The reason is that leakage is now enough of a contributor to power dissipation that adding frequency increases power more than just linearly. Consider the step function between a 3.2GHz Prescott (rated at 84W TDP) and a 3.4GHz Prescott (rated at 115W TDP), followed by a complete flattening in power up to 3.8GHz (still rated at 115W).

This is because Intel bins their chips based on leakage levels. The 3.4GHz/84W parts are ultra low leakage parts, as are the 3.8GHz/115GHz parts. Meanwhile, the 2.8GHz/84W and 3.4GHz/115W parts are higher leakage parts. By moving to 65nm, the distribution of power is going to shift according to this graph:

ftp://download.intel.com/research/silicon/65nm_logic_press_briefing_0804.pdf (slide 12)

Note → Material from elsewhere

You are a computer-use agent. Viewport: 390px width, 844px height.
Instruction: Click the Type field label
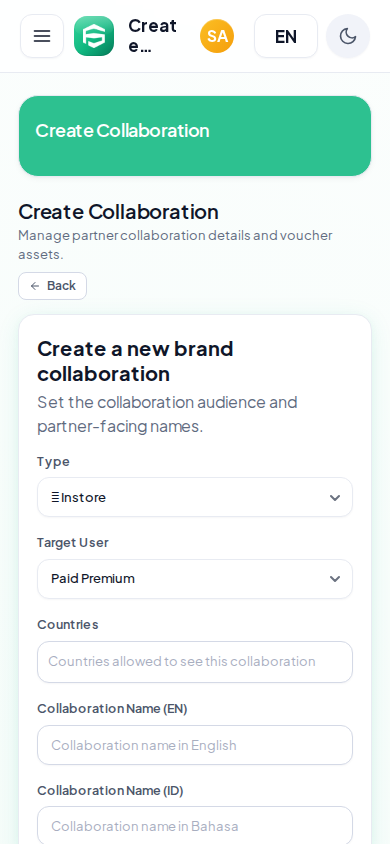(x=53, y=461)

It shows that at the same leakage, drive strength (key component to switching speed, i.e. frequency) can increase from 0.6 to 0.7mA/uM (about 17% improvement). Meanwhile, leakage at the same drive strength decreases from 100 down to 20nA/uM (5x reduction). This shows us that you can reduce power a helluva lot more at the same frequency than you can increase frequency at the same power.

Like I said before, I expect a 25% or greater improvement in frequency at the same power from 90nm to 65nm. If Intel wanted, they could vastly reduce power at the same frequency, but that doesn't offer as much of a competitive prospect for them than increasing frequency.